We understand that it's challenging and overwhelming for parents to have their newborn baby in an intensive care unit, as they can't always choose when they hold, cuddle or nurse their child.
We believe that something as simple as reading a book to their baby can help families strengthen bonds and create intimacy.
One mum, who gave birth seven weeks early after major heart surgery, was particularly pleased to receive a copy of Super Duck by Jez Alborough. Kayele Clifton spends lots of time talking and reading to Archie in order to help him get used to her voice during his long stay on Saint Mary's newborn intensive care unit (NICU), in Manchester. Kayele explained:
'On the ward with all the different equipment, monitors and people I worry that Archie won't recognise my voice...'
Catherine Hamilton, whose son had major surgery at four days old in St George's Hospital, Tooting, was in shock at seeing her baby so ill and found reading a book to him comforting:
'Reading stories to your baby is something you can understand. It's a shock to see your baby so ill, you can't really parent like you expected to, so reading is a familiar comfort.

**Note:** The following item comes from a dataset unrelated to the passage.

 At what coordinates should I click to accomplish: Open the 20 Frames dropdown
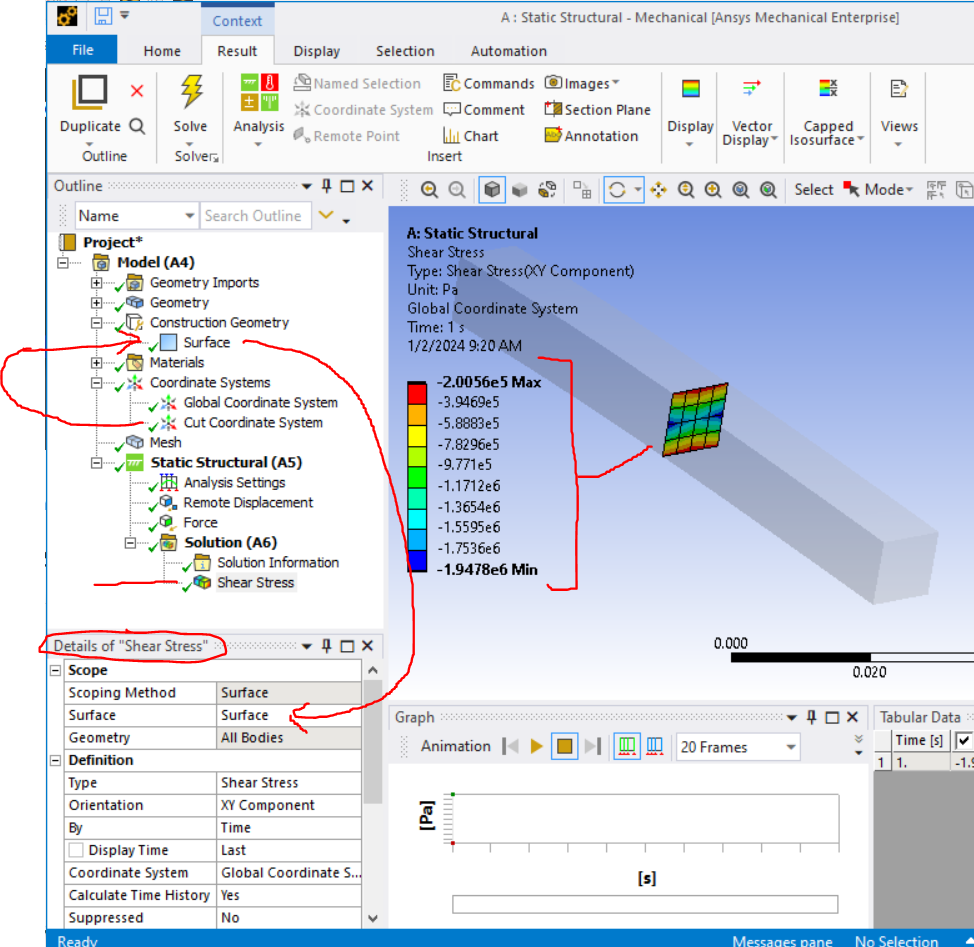pos(792,747)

At first I felt a bit self-conscious, as if the nurses or doctors might be listening and think I was being silly, but actually they encourage it. It's easy to feel a bit helpless when your baby is so ill, reading was pretty much the only thing I felt I could do.'
Family support worker on Manchester's NICU, Sue McGaskill says:
'We often encourage parents to talk, read or sing to their babies. Some can be unsure because there are so many people around but by giving them a book it almost gives them permission.'
We also think that sharing a book can help siblings bond with their new brother or sister while escaping the confusing situation of the hospital. Ms Hamilton believes reading HarperCollins' Super Duck to daughter Cecily and her new brother Albert in the hospital 'helped her daughter massively'. She said:
'When we sat and read to him Cecily loved it. I think it was something she could understand too, whereas the wires and alarms going off wasn't. It helped her bond with him a lot.'
Research indicates that reading to and sharing books with babies helps emotional bonding and promotes strong and loving relationships and secure attachment. Daily reading can also help with establishing a 'calming routine'. According to a 2011 study in the Journal of Developmental and Behavioral Pediatrics, encouraging parents to talk to their babies can help promote closeness, but the stress of the NICU can make this difficult. Reading from a book, on the other hand, helps parents feel close to their babies. It also helps parents feel more in control of their situation and promotes future reading.
Booktrust's Chief Executive, Viv Bird, said:
'We are delighted that through our gift of children's books we have helped parents strengthen their bond with their baby while going through a difficult and stressful time.
Books can make a big difference to people's lives, and sharing books is a good way for families to take time out and relax.'
We would like to thank everyone for making time to speak with us and we send our very best wishes to all families and staff in neonatal units.